### ACTIVITY
Retyping the records exactly, down to the last line, is the whole job.

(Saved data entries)

• • • •

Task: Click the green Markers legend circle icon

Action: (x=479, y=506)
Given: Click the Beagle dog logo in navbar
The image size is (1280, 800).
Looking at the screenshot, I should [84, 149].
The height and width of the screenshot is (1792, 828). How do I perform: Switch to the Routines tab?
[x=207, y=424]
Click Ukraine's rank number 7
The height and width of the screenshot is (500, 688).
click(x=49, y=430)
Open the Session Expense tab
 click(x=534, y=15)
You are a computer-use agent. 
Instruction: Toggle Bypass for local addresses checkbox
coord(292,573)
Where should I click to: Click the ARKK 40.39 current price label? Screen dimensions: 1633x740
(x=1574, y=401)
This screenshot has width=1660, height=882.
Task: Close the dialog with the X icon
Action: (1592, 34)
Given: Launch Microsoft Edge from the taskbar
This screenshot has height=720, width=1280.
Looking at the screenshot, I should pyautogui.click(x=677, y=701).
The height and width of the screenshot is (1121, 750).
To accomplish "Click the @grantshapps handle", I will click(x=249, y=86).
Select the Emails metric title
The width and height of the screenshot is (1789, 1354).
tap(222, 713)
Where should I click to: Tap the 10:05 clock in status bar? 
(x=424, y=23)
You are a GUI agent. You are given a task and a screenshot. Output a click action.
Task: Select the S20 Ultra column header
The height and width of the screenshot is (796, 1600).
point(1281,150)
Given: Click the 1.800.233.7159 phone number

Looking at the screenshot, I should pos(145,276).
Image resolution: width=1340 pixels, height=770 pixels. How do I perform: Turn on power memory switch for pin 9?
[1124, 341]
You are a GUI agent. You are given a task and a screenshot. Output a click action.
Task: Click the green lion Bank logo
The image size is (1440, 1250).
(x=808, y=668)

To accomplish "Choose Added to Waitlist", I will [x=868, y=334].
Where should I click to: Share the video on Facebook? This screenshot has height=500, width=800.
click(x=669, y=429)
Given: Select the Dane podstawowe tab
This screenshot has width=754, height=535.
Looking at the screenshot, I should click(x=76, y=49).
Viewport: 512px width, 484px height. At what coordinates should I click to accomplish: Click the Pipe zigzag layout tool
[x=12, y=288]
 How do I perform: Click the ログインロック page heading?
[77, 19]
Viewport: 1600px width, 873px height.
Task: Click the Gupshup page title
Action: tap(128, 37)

• • • •

### SOLUTION TO THIS EXERCISE
Task: Click the green Markers legend circle icon

Action: (x=479, y=506)
Given: Click the Beagle dog logo in navbar
The image size is (1280, 800).
Looking at the screenshot, I should [84, 149].
The height and width of the screenshot is (1792, 828). How do I perform: Switch to the Routines tab?
[x=207, y=424]
Click Ukraine's rank number 7
The height and width of the screenshot is (500, 688).
click(x=49, y=430)
Open the Session Expense tab
 click(x=534, y=15)
You are a computer-use agent. 
Instruction: Toggle Bypass for local addresses checkbox
coord(292,573)
Where should I click to: Click the ARKK 40.39 current price label? Screen dimensions: 1633x740
(x=1574, y=401)
This screenshot has width=1660, height=882.
Task: Close the dialog with the X icon
Action: (1592, 34)
Given: Launch Microsoft Edge from the taskbar
This screenshot has height=720, width=1280.
Looking at the screenshot, I should pyautogui.click(x=677, y=701).
The height and width of the screenshot is (1121, 750).
To accomplish "Click the @grantshapps handle", I will click(x=249, y=86).
Select the Emails metric title
The width and height of the screenshot is (1789, 1354).
tap(222, 713)
Where should I click to: Tap the 10:05 clock in status bar? 
(x=424, y=23)
You are a GUI agent. You are given a task and a screenshot. Output a click action.
Task: Select the S20 Ultra column header
The height and width of the screenshot is (796, 1600).
point(1281,150)
Given: Click the 1.800.233.7159 phone number

Looking at the screenshot, I should pos(145,276).
Image resolution: width=1340 pixels, height=770 pixels. How do I perform: Turn on power memory switch for pin 9?
[1124, 341]
You are a GUI agent. You are given a task and a screenshot. Output a click action.
Task: Click the green lion Bank logo
The image size is (1440, 1250).
(x=808, y=668)

To accomplish "Choose Added to Waitlist", I will [x=868, y=334].
Where should I click to: Share the video on Facebook? This screenshot has height=500, width=800.
click(x=669, y=429)
Given: Select the Dane podstawowe tab
This screenshot has width=754, height=535.
Looking at the screenshot, I should click(x=76, y=49).
Viewport: 512px width, 484px height. At what coordinates should I click to accomplish: Click the Pipe zigzag layout tool
[x=12, y=288]
 How do I perform: Click the ログインロック page heading?
[77, 19]
Viewport: 1600px width, 873px height.
Task: Click the Gupshup page title
Action: tap(128, 37)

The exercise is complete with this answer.